**Information**.
#####
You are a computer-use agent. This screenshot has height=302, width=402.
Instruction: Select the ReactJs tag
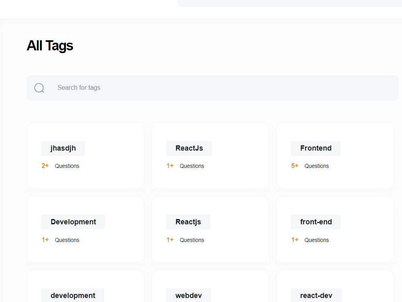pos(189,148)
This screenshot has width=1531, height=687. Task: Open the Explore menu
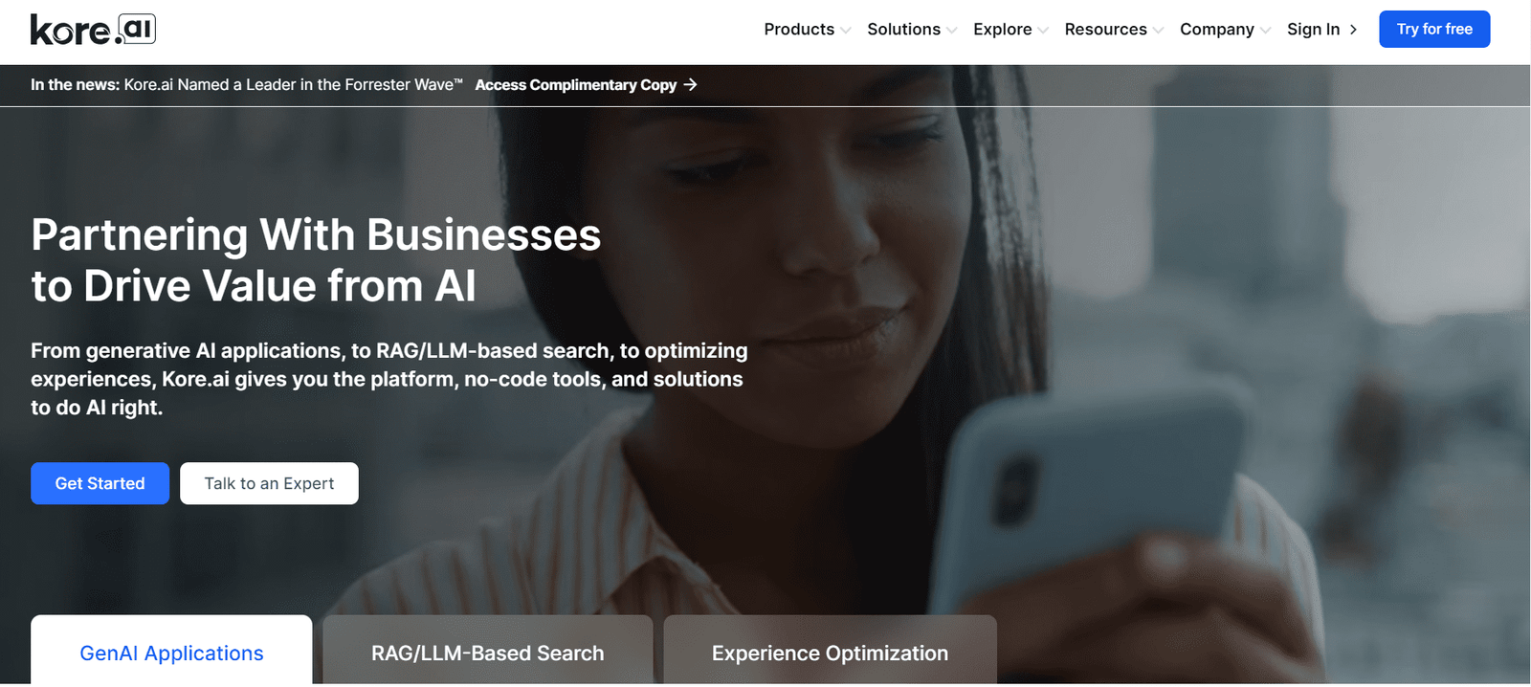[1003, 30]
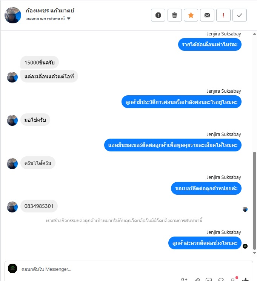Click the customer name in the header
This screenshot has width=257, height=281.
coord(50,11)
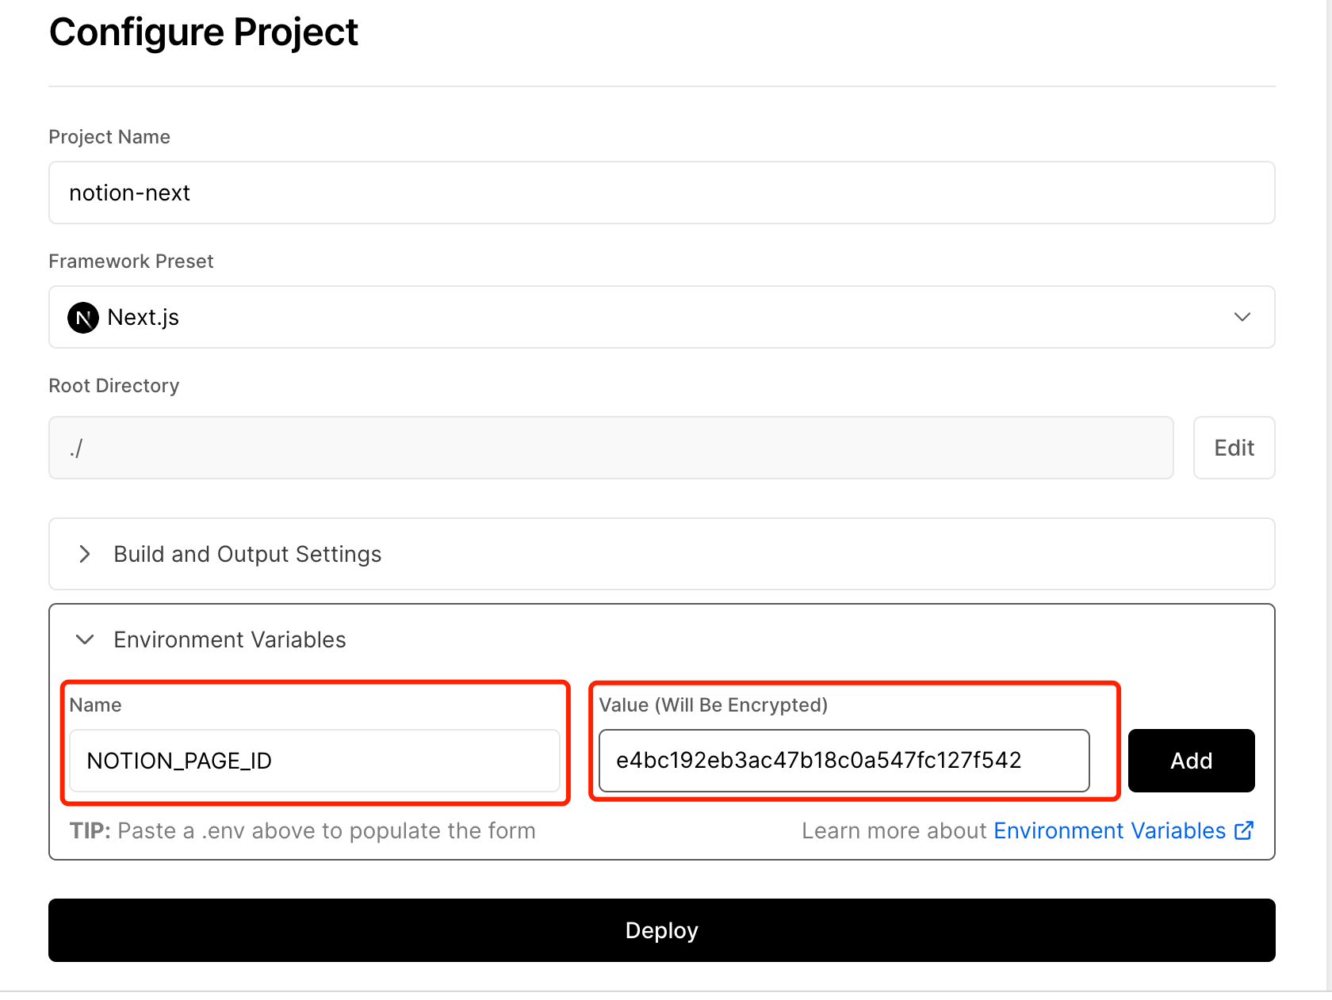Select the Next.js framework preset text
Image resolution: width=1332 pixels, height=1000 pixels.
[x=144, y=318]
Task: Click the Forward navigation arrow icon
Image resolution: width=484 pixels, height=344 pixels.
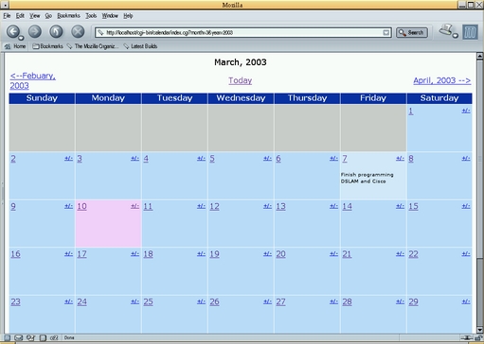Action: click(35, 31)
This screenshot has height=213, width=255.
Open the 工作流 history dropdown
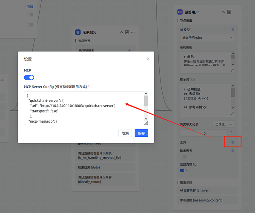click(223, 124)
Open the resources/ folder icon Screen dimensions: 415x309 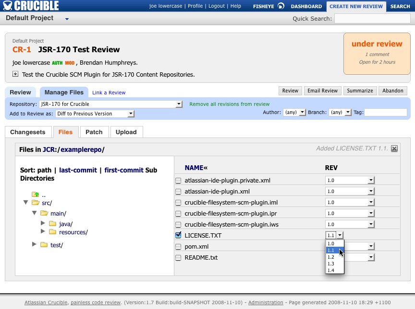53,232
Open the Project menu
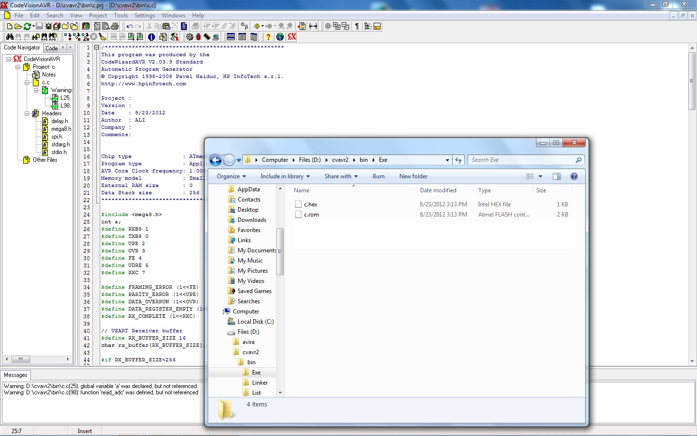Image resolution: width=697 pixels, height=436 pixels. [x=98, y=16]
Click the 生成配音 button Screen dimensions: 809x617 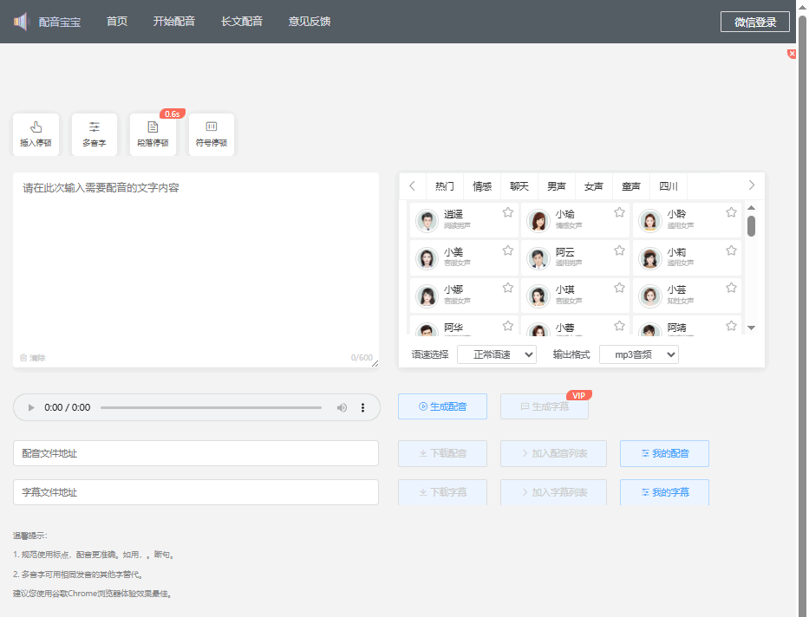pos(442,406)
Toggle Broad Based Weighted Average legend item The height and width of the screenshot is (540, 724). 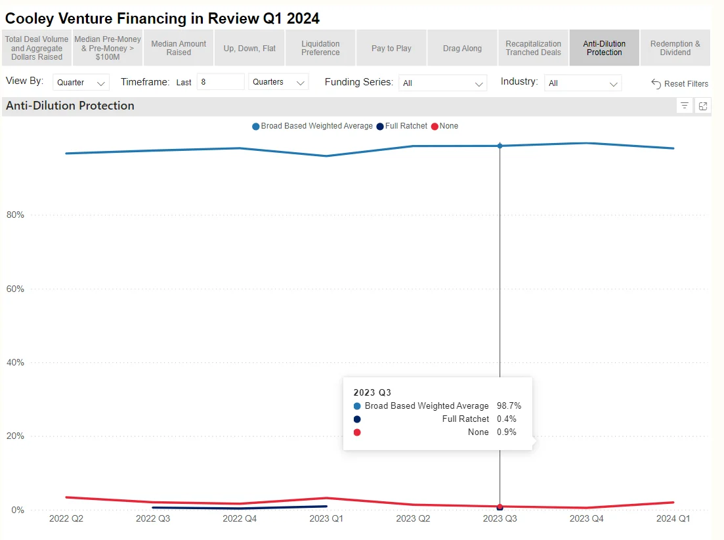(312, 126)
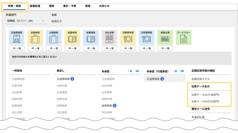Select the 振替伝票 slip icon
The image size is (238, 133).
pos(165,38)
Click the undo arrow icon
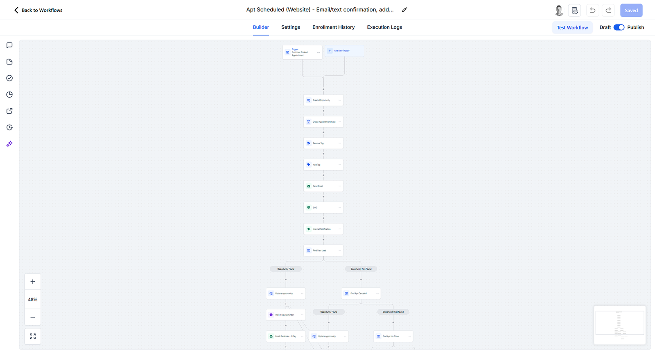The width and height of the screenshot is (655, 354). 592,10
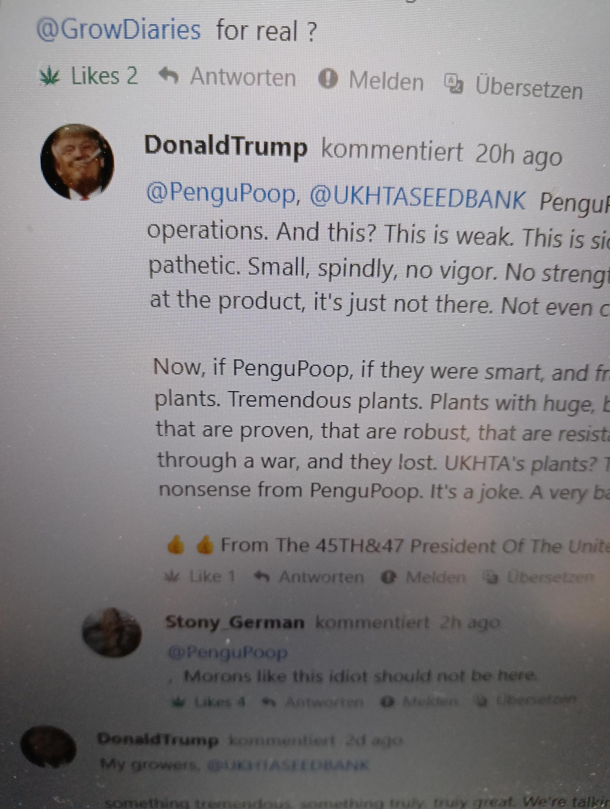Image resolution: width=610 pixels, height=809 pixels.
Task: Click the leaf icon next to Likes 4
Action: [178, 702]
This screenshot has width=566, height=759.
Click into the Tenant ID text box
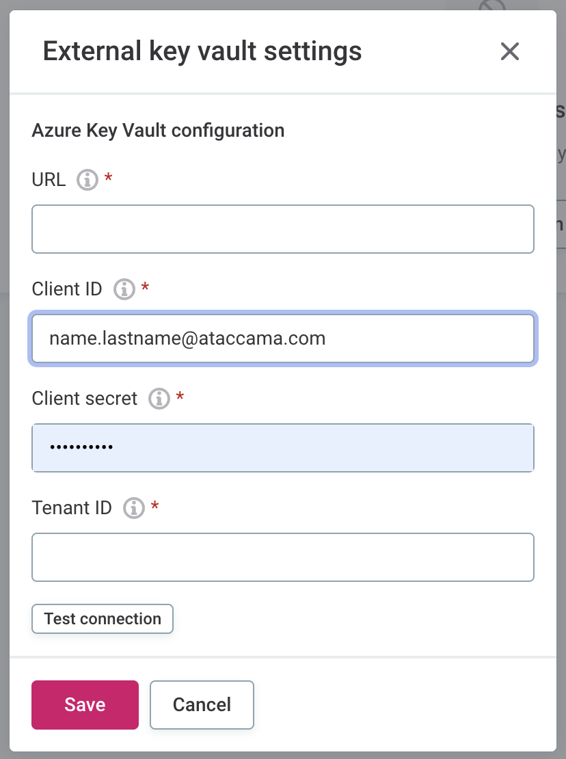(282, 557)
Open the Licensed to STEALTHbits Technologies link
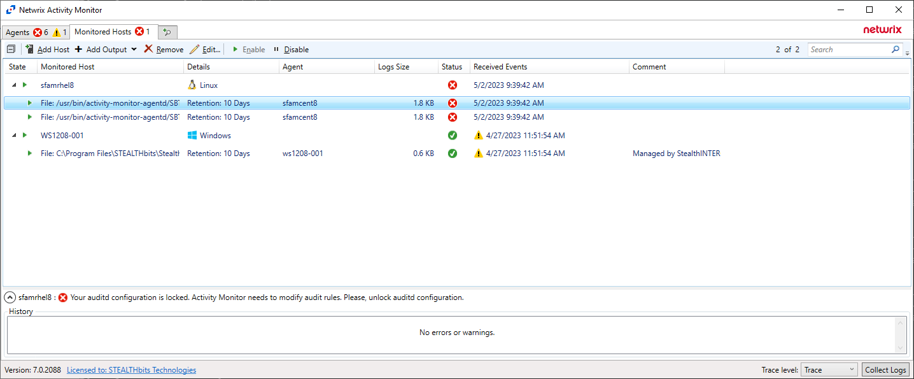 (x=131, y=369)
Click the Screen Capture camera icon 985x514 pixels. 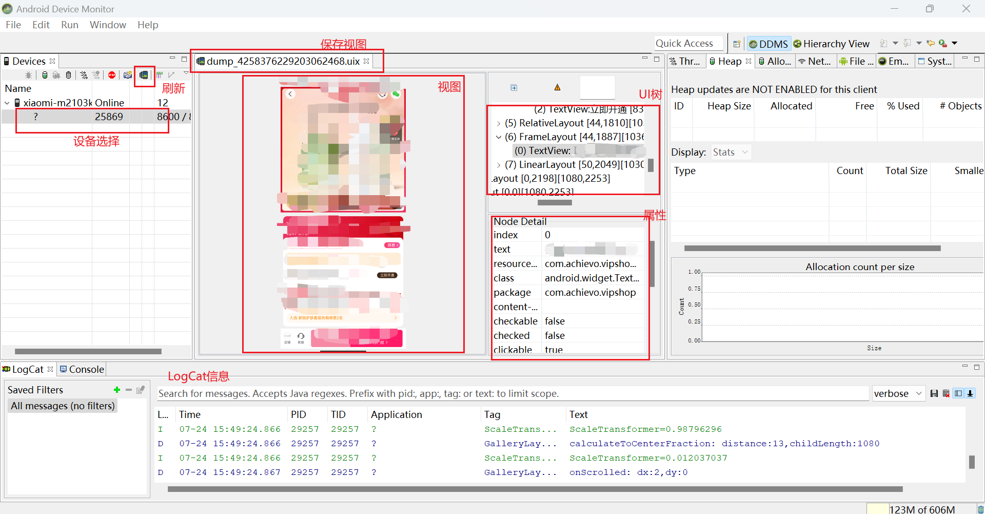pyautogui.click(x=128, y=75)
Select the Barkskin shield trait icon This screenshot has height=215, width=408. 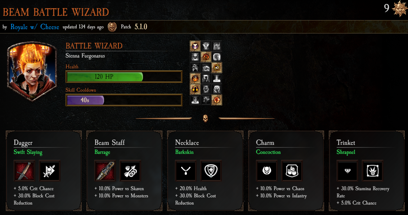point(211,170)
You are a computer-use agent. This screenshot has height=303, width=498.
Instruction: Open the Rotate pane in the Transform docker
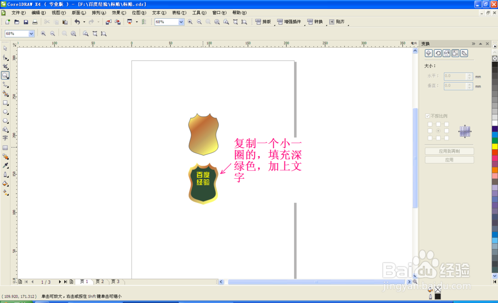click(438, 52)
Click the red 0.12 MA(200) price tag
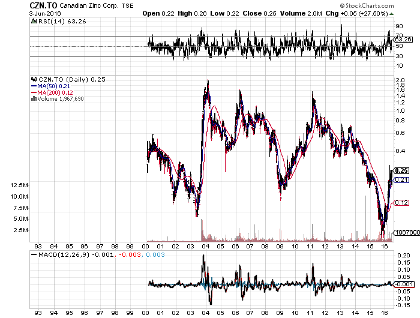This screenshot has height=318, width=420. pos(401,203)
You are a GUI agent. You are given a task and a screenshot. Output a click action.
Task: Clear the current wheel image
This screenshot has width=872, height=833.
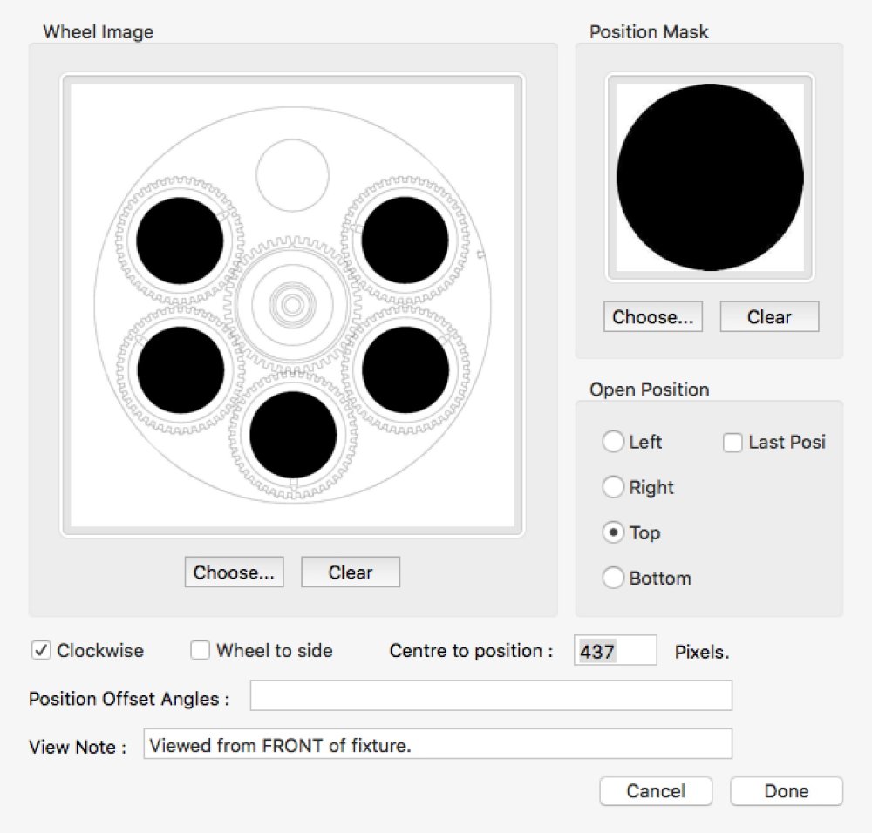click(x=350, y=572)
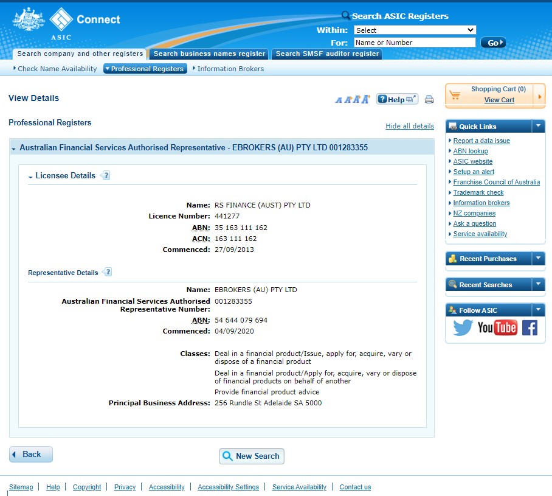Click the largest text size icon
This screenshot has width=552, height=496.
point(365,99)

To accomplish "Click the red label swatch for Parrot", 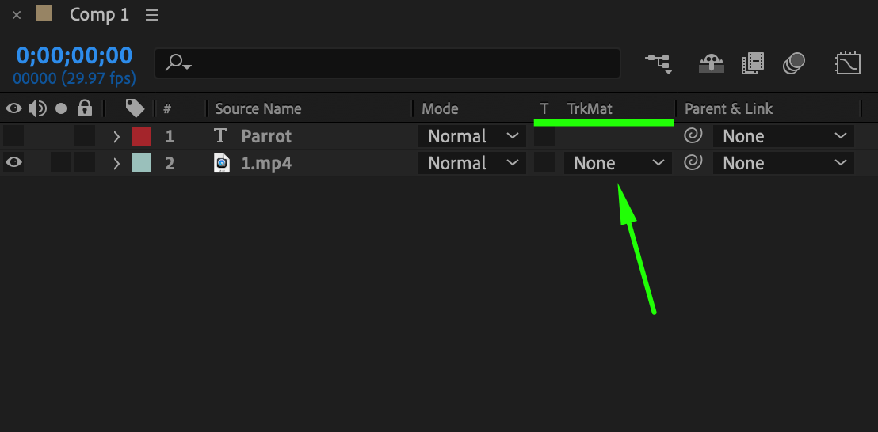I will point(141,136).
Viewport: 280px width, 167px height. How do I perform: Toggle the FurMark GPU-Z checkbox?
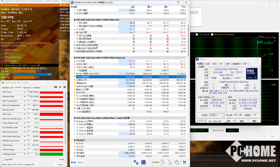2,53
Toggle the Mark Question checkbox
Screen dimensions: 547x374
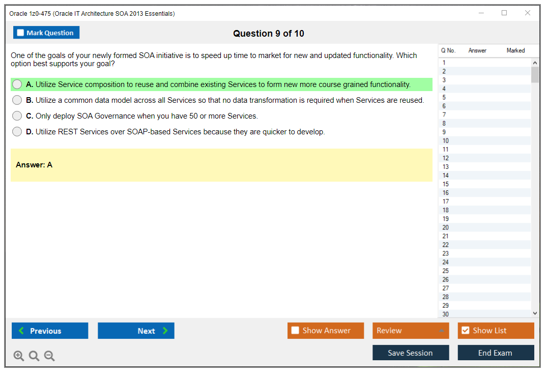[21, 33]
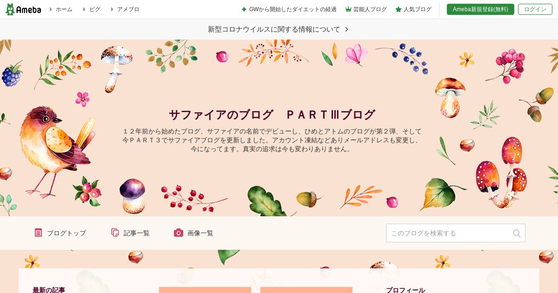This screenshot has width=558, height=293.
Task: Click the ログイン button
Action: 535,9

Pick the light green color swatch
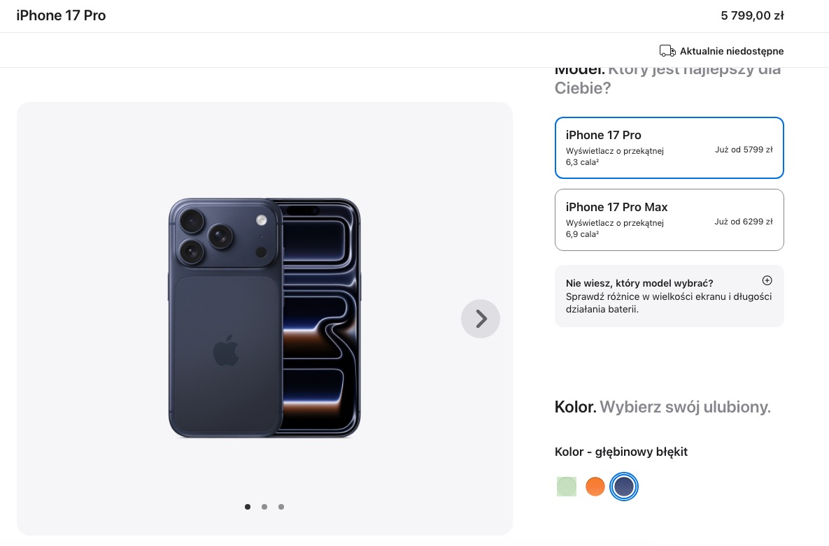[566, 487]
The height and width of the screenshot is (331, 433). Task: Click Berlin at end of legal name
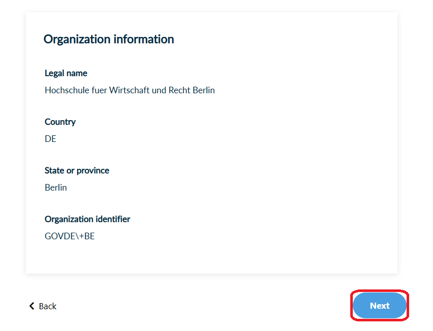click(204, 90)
#####
**Problem statement**. Retyped exactly, the lines from the one holding "The height and width of the screenshot is (331, 433)." through the last line of the data above are the whole answer. Pictures stay out.

**Finished task**.
The height and width of the screenshot is (331, 433). Task: Click Berlin at end of legal name
click(204, 90)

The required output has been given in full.